A major and essential issue in biomedical research is to predict genome disorder. Genome disorders cause multivariate diseases like cancer, dementia, diabetes, cystic fibrosis, leigh syndrome, etc. which are causes of high mortality rates around the world. In past, theoretical and explanatory-based approaches were introduced to predict genome disorder. With the development of technology, genetic data were improved to cover almost genome and protein then machine and deep learning-based approaches were introduced to predict genome disorder. Parallel machine and deep learning approaches were introduced. In past, many types of research were conducted on genome disorder prediction using supervised, unsupervised, and semi-supervised learning techniques, most of the approaches using binary problem prediction using genetic sequence data.

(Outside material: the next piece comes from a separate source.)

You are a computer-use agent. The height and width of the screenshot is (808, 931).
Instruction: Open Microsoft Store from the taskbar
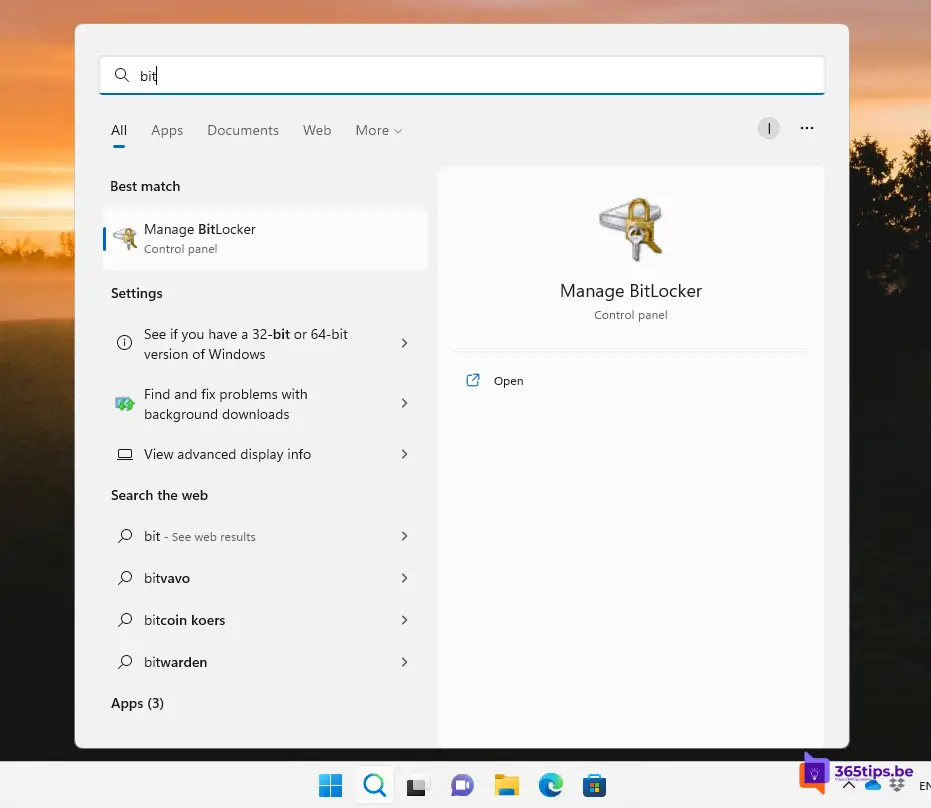(x=595, y=785)
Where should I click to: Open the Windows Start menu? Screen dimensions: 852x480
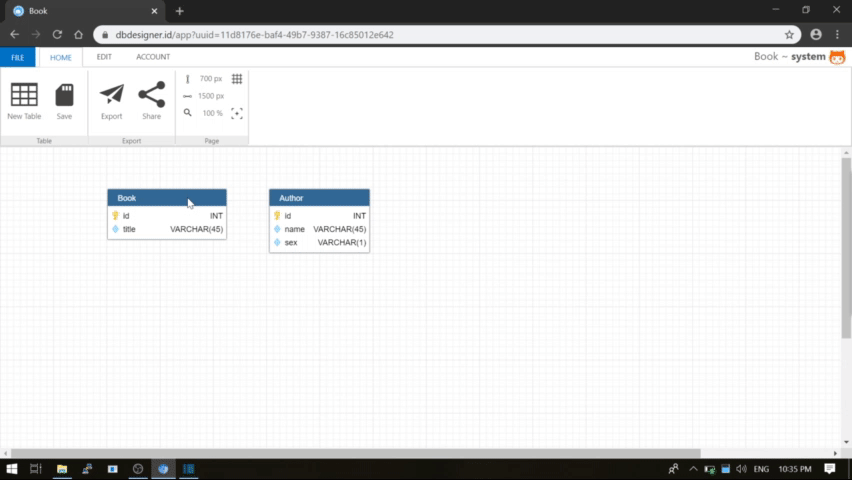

The prediction results of these approaches were uncertain because of their lower accuracy rate and binary class prediction techniques using genome sequence data but not genome disorder patients’ data with his/her history. All the previous techniques used Ribonucleic acid (RNA) gene sequence and were not capable to handle a large amount of data. So, to overcome this uncertainty of results and techniques we proposed an Advance genome disorder prediction model (AGDPM) to predict genome multi classes disorder using a large amount of data. AGDPM tested and compare with the pre-trained AlexNet neural network model and AGDPM gives the best results with 89.89% & 81.25% accuracy of training and testing respectively. So, the advance genome disorder prediction model shows the ability to efficiently predict genome disorder and can process a large amount of patients’ genome disorder data with a multi-class prediction method. AGDPM has proved that it is capable to predict single gene inheritance disorder, mitochondrial gene inheritance disorder, and multifactorial gene inheritance disorder with respect to various statistical performance parameters. So, with the help of AGDPM biomedical research will be improved in terms to predict genetic disorders and put control on high mortality rates.